The verdict: a tie, when looking at the small set, between PredictWise, an aggregator of betting-market data, and FiveThirtyEight, whose "polls-plus" prediction model includes statewide polls, national polls, and endorsements. Both were right 92 percent of the time across those 52 primaries and caucuses.
However, PredictWise's sheer comprehensiveness (covering all 90 contests in the big set, with 86 percent accuracy) means it edges out FiveThirtyEight (59 contests, with 89 percent accuracy) for the top spot in our ranking. These outlets are followed, in descending order, by Bing Predicts, which combines prediction market data, polling, internet queries, and social media posts; RealClearPolitics, an aggregator of statewide polls; and, finally, by the combined set of roughly 400 raw poll results we analyzed.
1. PredictWise
Small set accuracy rank: 1 (tied). Big set accuracy rank: 3. Comprehensiveness rank: 1 (tied).
This research project, run by Microsoft Research economist David Rothschild, is arguably the top-performing predictor in the Bloomberg Politics analysis. Not only did it match FiveThirtyEight's 92 percent track record for the small set of 52 nominating contests covered by all the predictive sources, it was also just as accurate across the slightly larger set of 59 nominating contests for which FiveThirtyEight produced a polls-plus forecast.
PredictWise nosed ahead of FiveThirtyEight in this ranking by correctly forecasting 24 out of an additional 31 contests, including many caucuses where little or no polling data was available. This ultimately gave the site the best caucus track record: 75 percent, versus 67 percent for RealClearPolitics, FiveThirtyEight and Bing, which was the only other site to make predictions for all 90 big set nominating contests.
2. FiveThirtyEight
Small set accuracy rank: 1 (tied). Big set accuracy rank: 1. Comprehensiveness rank: 4.

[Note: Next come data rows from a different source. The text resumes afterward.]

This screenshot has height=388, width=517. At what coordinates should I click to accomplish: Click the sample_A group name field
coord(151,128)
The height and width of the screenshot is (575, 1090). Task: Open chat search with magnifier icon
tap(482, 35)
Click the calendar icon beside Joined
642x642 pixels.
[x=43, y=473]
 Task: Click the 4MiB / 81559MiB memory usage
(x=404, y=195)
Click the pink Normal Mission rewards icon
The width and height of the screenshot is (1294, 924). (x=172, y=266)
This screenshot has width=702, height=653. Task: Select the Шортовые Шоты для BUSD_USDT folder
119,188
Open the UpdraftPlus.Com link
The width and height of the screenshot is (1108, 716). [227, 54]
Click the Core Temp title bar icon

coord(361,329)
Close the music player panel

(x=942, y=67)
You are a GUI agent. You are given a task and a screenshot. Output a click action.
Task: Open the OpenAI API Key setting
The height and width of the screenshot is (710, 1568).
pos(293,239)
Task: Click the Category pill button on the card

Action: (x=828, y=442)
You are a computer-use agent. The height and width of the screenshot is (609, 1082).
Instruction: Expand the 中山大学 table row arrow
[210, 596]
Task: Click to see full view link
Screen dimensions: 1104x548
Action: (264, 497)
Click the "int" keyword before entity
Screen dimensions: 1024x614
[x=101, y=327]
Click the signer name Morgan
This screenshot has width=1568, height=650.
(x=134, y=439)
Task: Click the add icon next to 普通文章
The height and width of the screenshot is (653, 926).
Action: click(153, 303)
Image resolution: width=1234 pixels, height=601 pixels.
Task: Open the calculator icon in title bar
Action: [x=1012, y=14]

The website run by former New York Times stats guru Nate Silver produced two forecasts for the primaries: one based on just state polls, the other expanded to include national polls and endorsements.
The Bloomberg Politics analysis looked only at the "polls-plus" model, which tied with PredictWise for the highest accuracy rate, 92 percent, in the small set of 52 nominating contests. FiveThirtyEight's model was also far more accurate than the raw polls when projecting the winners' vote margins, missing by around 4.3 percentage points on average, compared with 9.5 percentage points on average across the almost 400 raw polls analyzed.
3. Bing Predicts
Small set accuracy rank: 3 (tied). Big set accuracy rank: 5. Comprehensiveness rank: 1 (tied).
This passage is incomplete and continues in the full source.